I know that some people tried using regular rock shoes as liners and ended up with serious frostbite, since rock shoes have no insulation and are usually bought very tight. But these were more like boot liners, with insulation and such as you would expect for a liner, plus a sticky sole, wrapped around like a rock shoe. Visualize something like the regular liners for the Scarpa Invernos (lace to the toe), but with sticky rubber wrapping around like a Mythos. My impression was that they would work the same as the regular liners when used as a liner, and would be passable as a rock shoe. When I stuck my foot in them, they felt pretty much like my regular liners, not any less comfortable. But I didn't try them on a climbing wall or out in the snow, so I don't know how they climb or how good the insulation really is. I'm just suggesting they might be worth a look.

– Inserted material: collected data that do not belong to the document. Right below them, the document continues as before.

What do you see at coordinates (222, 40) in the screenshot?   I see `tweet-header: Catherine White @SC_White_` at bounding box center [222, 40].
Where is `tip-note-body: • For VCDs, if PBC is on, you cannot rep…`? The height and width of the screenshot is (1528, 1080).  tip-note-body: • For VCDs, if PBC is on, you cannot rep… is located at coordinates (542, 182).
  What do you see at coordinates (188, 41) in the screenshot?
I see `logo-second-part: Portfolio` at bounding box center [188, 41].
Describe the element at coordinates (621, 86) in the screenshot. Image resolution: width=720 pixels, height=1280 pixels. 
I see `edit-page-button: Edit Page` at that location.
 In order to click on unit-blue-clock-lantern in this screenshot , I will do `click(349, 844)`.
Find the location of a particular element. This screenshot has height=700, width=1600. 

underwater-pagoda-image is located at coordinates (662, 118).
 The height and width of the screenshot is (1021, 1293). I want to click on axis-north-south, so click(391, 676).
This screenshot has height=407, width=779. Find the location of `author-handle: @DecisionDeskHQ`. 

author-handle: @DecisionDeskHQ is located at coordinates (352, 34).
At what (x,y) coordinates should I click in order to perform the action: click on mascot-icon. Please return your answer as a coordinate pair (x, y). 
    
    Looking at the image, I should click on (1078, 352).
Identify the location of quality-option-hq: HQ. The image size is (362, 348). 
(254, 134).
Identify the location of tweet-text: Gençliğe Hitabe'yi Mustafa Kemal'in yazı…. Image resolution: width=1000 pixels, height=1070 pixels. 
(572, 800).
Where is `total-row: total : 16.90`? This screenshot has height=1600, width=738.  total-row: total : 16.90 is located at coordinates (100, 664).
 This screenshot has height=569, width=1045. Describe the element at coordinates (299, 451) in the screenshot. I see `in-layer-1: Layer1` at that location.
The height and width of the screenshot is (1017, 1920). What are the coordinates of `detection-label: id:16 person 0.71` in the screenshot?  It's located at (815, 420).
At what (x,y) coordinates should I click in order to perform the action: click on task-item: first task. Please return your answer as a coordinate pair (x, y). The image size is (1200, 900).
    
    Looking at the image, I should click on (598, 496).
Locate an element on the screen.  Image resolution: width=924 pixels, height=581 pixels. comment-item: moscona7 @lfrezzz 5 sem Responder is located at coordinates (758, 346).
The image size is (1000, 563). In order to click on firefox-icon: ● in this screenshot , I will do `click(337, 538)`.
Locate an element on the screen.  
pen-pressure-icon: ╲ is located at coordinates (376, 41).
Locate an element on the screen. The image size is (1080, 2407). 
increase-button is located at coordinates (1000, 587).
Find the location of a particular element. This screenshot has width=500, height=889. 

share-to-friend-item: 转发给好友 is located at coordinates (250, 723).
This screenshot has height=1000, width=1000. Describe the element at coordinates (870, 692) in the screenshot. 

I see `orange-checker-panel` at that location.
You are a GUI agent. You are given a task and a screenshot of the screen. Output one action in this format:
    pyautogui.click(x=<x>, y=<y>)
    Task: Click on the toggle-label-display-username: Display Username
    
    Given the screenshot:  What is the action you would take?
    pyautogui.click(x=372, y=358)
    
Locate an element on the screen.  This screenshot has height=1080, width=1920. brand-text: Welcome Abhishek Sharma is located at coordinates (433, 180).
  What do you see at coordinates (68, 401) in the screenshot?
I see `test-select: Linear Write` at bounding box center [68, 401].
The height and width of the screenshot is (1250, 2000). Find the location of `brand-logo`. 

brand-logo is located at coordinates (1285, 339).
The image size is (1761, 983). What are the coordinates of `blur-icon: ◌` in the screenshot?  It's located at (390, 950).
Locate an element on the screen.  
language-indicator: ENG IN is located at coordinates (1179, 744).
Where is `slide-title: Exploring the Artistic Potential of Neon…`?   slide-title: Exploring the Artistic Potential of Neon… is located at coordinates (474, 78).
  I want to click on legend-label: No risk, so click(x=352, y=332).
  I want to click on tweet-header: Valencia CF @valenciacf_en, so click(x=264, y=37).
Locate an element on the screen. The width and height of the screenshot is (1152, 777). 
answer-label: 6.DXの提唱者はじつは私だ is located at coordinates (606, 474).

8:40 a.m. on November 6, 2002 (EST)
(Guest)

Re: the ones I saw

I like the idea below, but I will say I have used the "boot in shell" technique in the Alps on mixed routes without any problem several times, in fact it worked like a charm. Also, liners were kept on for slogging, rock shoes on at the base of the climb, then shells/crampons on for ice/snow sections. Also, to reiterate, rock boots definitely should be relaxed fit, allowing for a liner sock as well. As for me, thats preferred anyway since I really don't climb much rock over 5.9 Also, fwiw, I was taught this by a highly experienced UIAGM guide who had climbed in the Alps for at least 20 years.

Quote:

I know that some people tried using regular rock shoes as liners and ended up with serious frostbite, since rock shoes have no insulation and are usually bought very tight. But these were more like boot liners, with insulation and such as you would expect for a liner, plus a sticky sole, wrapped around like a rock shoe. Visualize something like the regular liners for the Scarpa Invernos (lace to the toe), but with sticky rubber wrapping around like a Mythos. My impression was that they would work the same as the regular liners when used as a liner, and would be passable as a rock shoe. When I stuck my foot in them, they felt pretty much like my regular liners, not any less comfortable. But I didn't try them on a climbing wall or out in the snow, so I don't know how they climb or how good the insulation really is. I'm just suggesting they might be worth a look.